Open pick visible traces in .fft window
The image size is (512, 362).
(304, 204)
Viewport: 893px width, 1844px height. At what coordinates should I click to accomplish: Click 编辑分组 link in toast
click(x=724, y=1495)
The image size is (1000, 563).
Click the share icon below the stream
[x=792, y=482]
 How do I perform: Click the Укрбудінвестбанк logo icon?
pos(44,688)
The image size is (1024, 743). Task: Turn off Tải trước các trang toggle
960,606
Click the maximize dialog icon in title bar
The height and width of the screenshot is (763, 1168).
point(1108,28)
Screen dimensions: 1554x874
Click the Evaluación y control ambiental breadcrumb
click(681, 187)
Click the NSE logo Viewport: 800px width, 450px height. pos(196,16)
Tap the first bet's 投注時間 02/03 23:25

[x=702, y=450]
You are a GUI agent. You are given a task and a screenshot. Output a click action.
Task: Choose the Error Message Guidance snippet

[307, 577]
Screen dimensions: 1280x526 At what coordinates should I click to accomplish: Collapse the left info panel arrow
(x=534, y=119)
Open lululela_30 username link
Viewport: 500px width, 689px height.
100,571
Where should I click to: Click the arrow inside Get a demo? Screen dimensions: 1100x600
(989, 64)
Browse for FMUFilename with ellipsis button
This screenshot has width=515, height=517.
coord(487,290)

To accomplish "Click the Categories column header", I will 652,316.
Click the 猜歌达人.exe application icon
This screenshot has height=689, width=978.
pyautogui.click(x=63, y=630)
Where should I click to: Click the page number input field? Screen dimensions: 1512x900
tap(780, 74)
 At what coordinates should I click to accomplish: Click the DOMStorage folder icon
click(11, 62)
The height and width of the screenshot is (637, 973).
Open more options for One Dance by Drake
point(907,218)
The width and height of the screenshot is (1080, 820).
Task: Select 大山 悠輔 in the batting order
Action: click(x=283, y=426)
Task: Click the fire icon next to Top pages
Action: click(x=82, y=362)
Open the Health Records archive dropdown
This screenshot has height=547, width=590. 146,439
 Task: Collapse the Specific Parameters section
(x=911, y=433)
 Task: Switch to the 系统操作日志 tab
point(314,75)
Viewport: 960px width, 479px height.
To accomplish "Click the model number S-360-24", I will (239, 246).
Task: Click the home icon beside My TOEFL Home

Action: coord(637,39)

......

Restate each record exactly as written.

Open pick visible traces in .fft window
The image size is (512, 362).
(304, 204)
Viewport: 893px width, 1844px height. At what coordinates should I click to accomplish: Click 编辑分组 link in toast
click(x=724, y=1495)
The image size is (1000, 563).
Click the share icon below the stream
[x=792, y=482]
 How do I perform: Click the Укрбудінвестбанк logo icon?
pos(44,688)
The image size is (1024, 743). Task: Turn off Tải trước các trang toggle
960,606
Click the maximize dialog icon in title bar
The height and width of the screenshot is (763, 1168).
point(1108,28)
Screen dimensions: 1554x874
Click the Evaluación y control ambiental breadcrumb
click(681, 187)
Click the NSE logo Viewport: 800px width, 450px height. pos(196,16)
Tap the first bet's 投注時間 02/03 23:25

[x=702, y=450]
You are a GUI agent. You are given a task and a screenshot. Output a click action.
Task: Choose the Error Message Guidance snippet

[307, 577]
Screen dimensions: 1280x526 At what coordinates should I click to accomplish: Collapse the left info panel arrow
(x=534, y=119)
Open lululela_30 username link
Viewport: 500px width, 689px height.
100,571
Where should I click to: Click the arrow inside Get a demo? Screen dimensions: 1100x600
(989, 64)
Browse for FMUFilename with ellipsis button
This screenshot has width=515, height=517.
coord(487,290)

To accomplish "Click the Categories column header", I will 652,316.
Click the 猜歌达人.exe application icon
This screenshot has height=689, width=978.
pyautogui.click(x=63, y=630)
Where should I click to: Click the page number input field? Screen dimensions: 1512x900
tap(780, 74)
 At what coordinates should I click to accomplish: Click the DOMStorage folder icon
click(11, 62)
The height and width of the screenshot is (637, 973).
Open more options for One Dance by Drake
point(907,218)
The width and height of the screenshot is (1080, 820).
Task: Select 大山 悠輔 in the batting order
Action: click(x=283, y=426)
Task: Click the fire icon next to Top pages
Action: click(x=82, y=362)
Open the Health Records archive dropdown
This screenshot has height=547, width=590. 146,439
 Task: Collapse the Specific Parameters section
(x=911, y=433)
 Task: Switch to the 系统操作日志 tab
point(314,75)
Viewport: 960px width, 479px height.
To accomplish "Click the model number S-360-24", I will (239, 246).
Task: Click the home icon beside My TOEFL Home

Action: coord(637,39)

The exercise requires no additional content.